さっきぶりですね

 「さてと。放課後になったな」


 初日の6時間の授業が全て終了。掃除とホームルームも終わり、部活に所属しない俺たちは帰宅だけとなった。


 だが、帰宅だけというのは少々大きく括りすぎだ。普通ならそれで問題ないだろうが、今回は違う。初日早々に面倒を片付けるタイミングを得た俺たち。それを淘汰するため、玄関で待つだろう先輩のとこへ行かなければならない。


 しかし当然ながら消えない疑問もある。


 「そうね。でも予想通り来るかしら」


 昼休み話したのは、プラン通りなら先輩は玄関で待ち伏せをするということ。しかし相手の思考パターンを全く知らない俺が、勝手な読みで正解行動を当てれるとは思わないのだろう。


 信頼していても、絶対とは思わない。出会って1ヶ月程度の相手に、音川は信頼あっても少し不安もあるらしい。

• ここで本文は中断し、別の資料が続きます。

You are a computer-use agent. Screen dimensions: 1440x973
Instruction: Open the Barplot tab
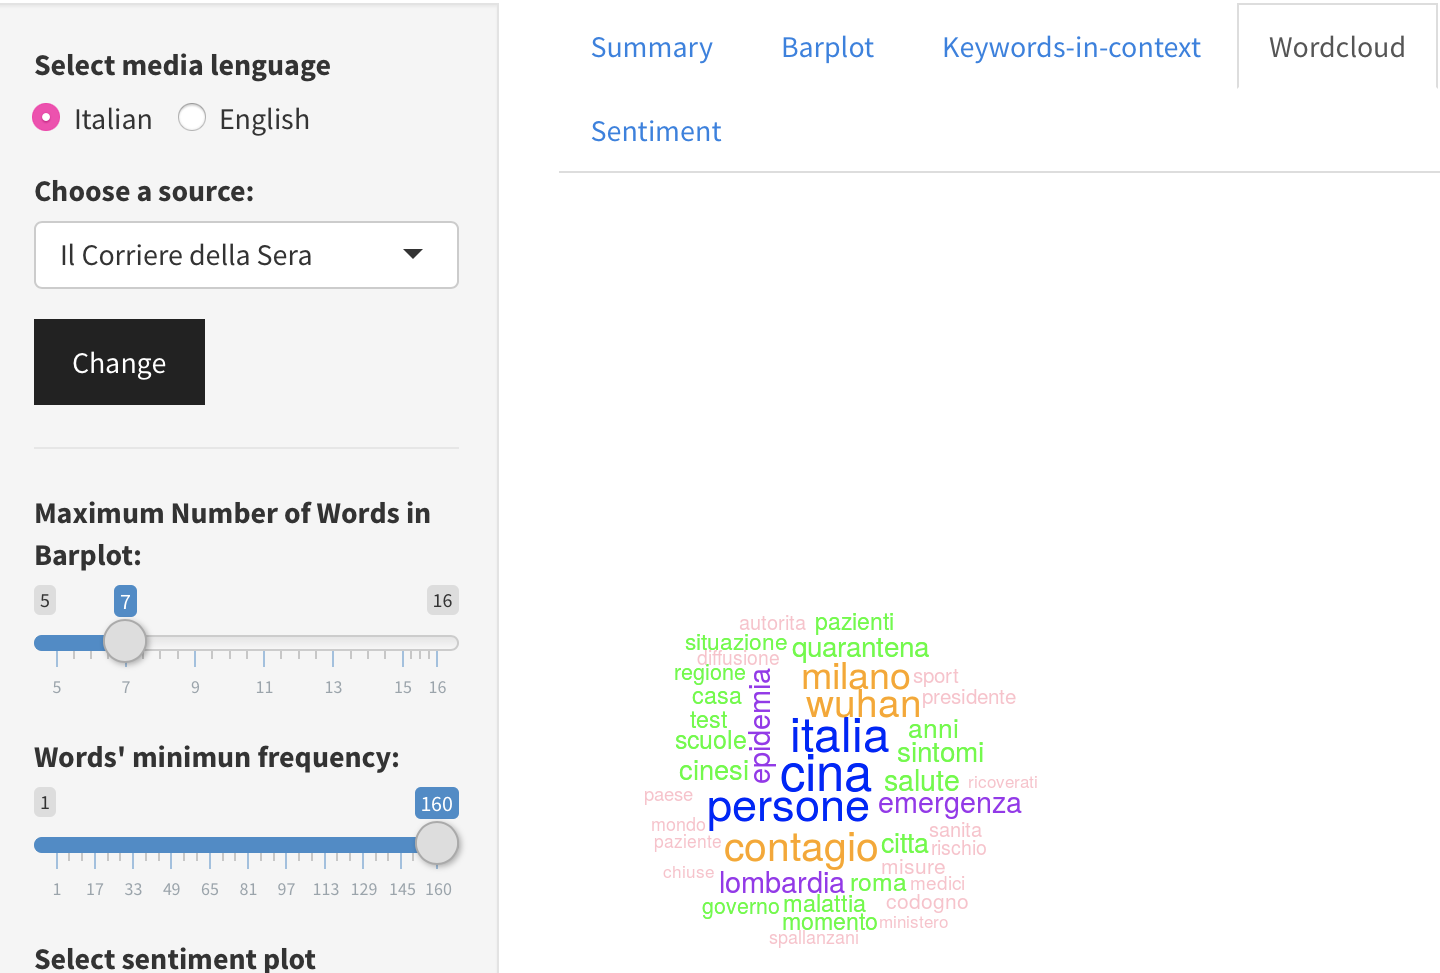[827, 47]
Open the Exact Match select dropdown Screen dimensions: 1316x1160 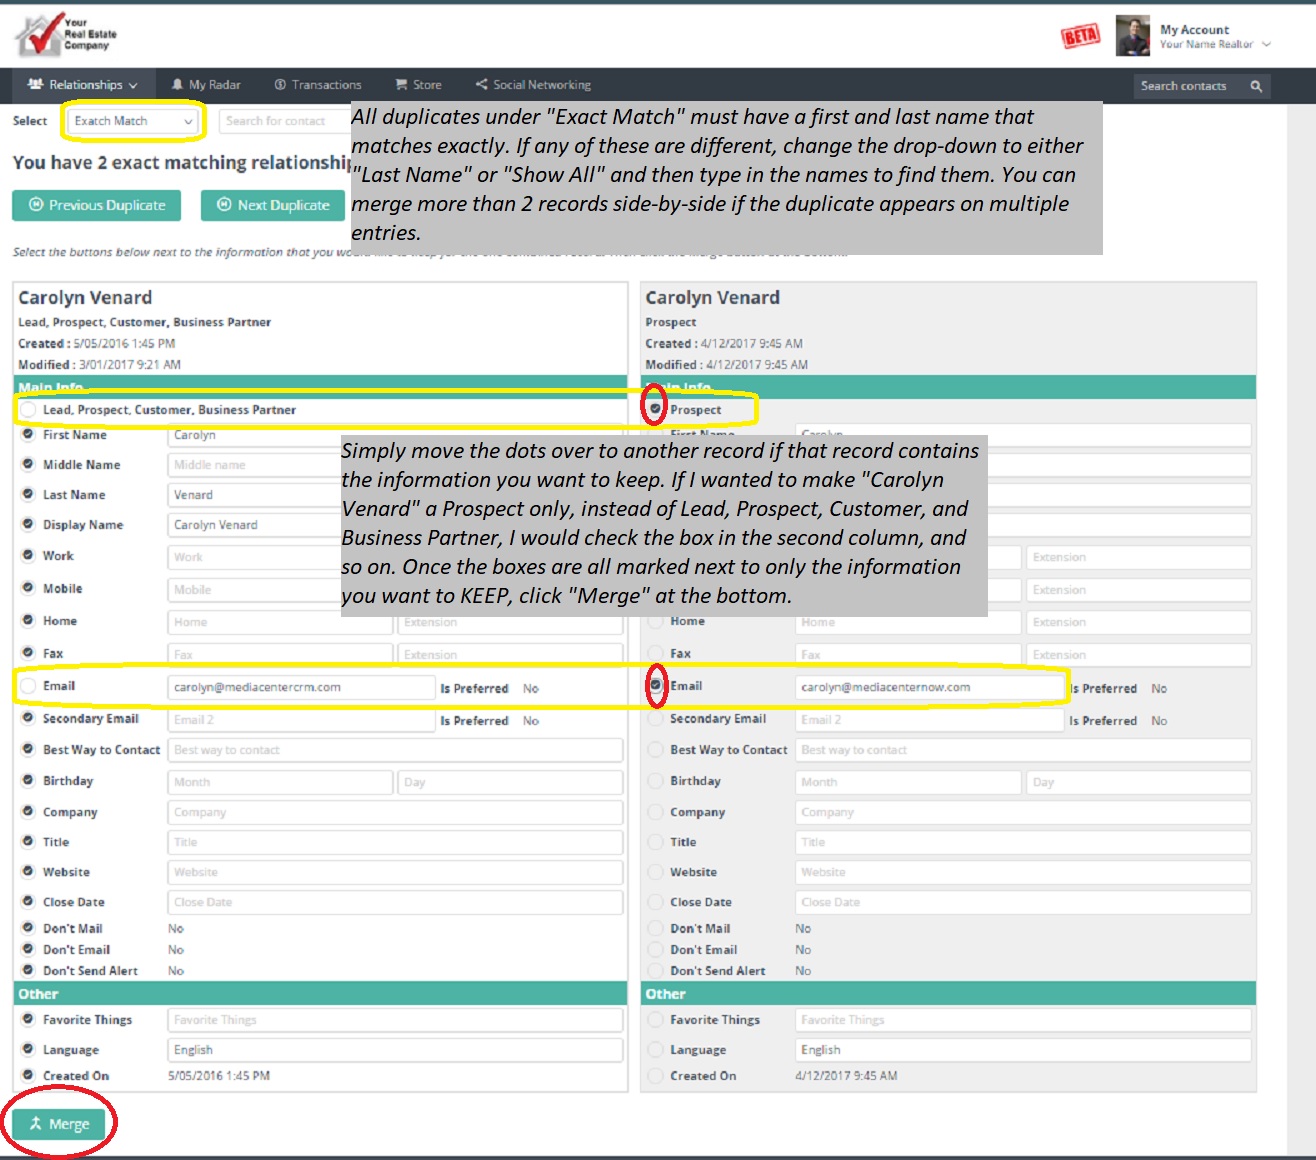point(130,121)
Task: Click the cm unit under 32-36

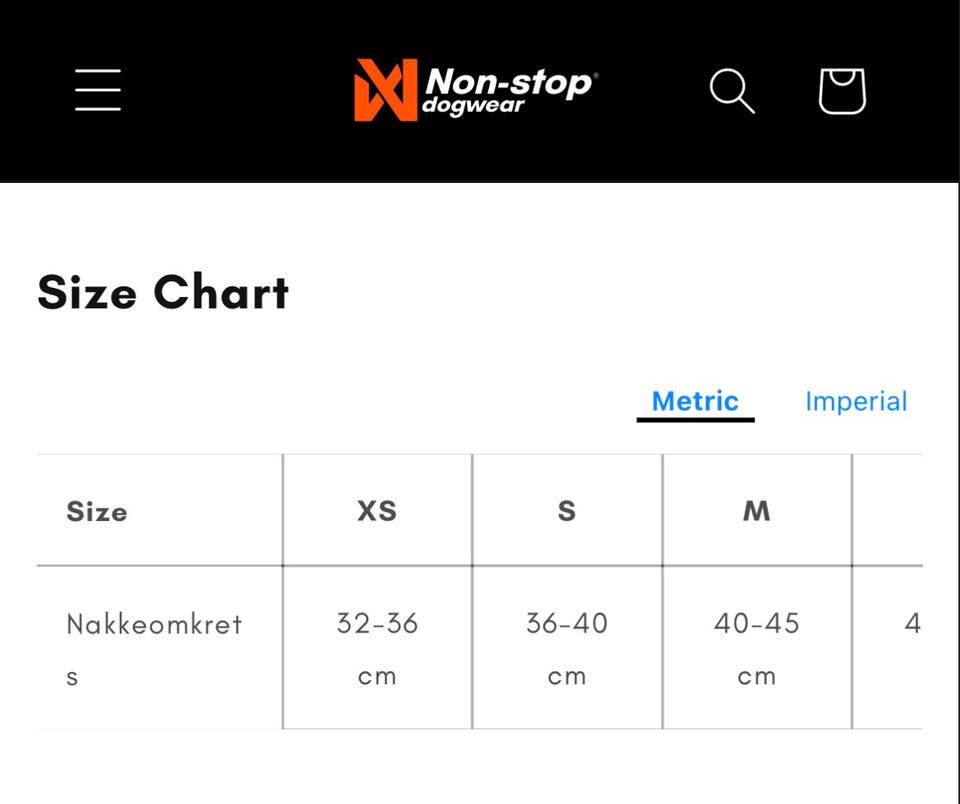Action: click(377, 677)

 「来ないなら来ないで、今後俺たちに接触することはないだろうから安心だな。こっちには録音機がある。それを俺から取らないと、先輩は今後もいつそれを暴露されるか気が気じゃないしな」


 「まぁ、貴方のことだから、何とかするんでしょうけど」


 帰宅の準備をして教室を出る。教室で出待ちも考えられたが、流石に人の多さに屈したか見当たらなかった。廊下も階段も、その後玄関に着くまで先輩は姿も気配も感じさせなかった。


 「ねぇ、録音はいつからしていたの?」


 玄関で履き替える時、気になったらしく音川から問われた。


 「家出てからに決まってるだろ?いつ会うか分からないんだからな。充電とか気にしてるならそれも大丈夫だ。常に休み時間とか騒がしい時間を使って、その都度オンオフを切り替えてたし」


 「用意周到というか、賢いのね」


 「脳のギフテッドと、病室16年の暇による勉強は伊達じゃないってことだ」


 3年間の死守は、それだけ俺に知識と警戒を学ばせてくれた。常に策は3つ用意し、どれが破綻しても敗北にならないよう模索し続けた結果だ。


 「病室16年にしては、父さんを守れるくらいの力もあるようだし、貴方のことが少し不気味に思えるわ」


 「今健康体なのは普通だろ。それに俺は今17歳で、退院から3ヶ月だ。触れば分かると思うぞ、俺がいかに普通の男子生徒で、脳の処理速度に頼っただけの武道未経験者ってのが」


 誕生日は転移したその日だ。既に1ヶ月経過しているので、16年という年月は有効活用できるのだ。


 「私より歳上なんて、何故か嫌な気分よ」


 「俺が何故病室で過ごしてたくせに力強いのかって話が軸で、お前から始めた話だったのに、なんでお前より歳上ってことで気分害するんだよ。ホント、お前って俺を下に見たがるよな」


 当然、冗談で言ってることなんて百も承知だ。


 「私、こういう性格なのよ」


 「何よりも先に、お前の取扱説明書を熟読しないとだな」


 読む気は毛頭ない。自然の成り行きで知れるだろうから、無駄に労力は使わない。


 そんな普通で、今日1日でグッと近づいた距離に喜びを噛み締めようとした時、俺のプランは崩れることなく続くことに。


 「おい、ちょっといいか?」


 「あら」


 いつもなら怯える頃か。しかし音川は俺の背中にほんの少し移動したものの、動きと言葉に震えはなかった。


 「さっきぶりですね。どうかしましたか?」


 「……ここだと話せない。少し場所を変えたいからついてきてくれ」


 「分かりました」


 何故ついていかないといけないのか、という疑問が生まれて普通は否定されるということを、先輩は頭の中に入れられていない様子。俺が承諾した理由も何も、今の先輩の中の危機感と一緒に処理する脳のリソースは足りてないのだろう。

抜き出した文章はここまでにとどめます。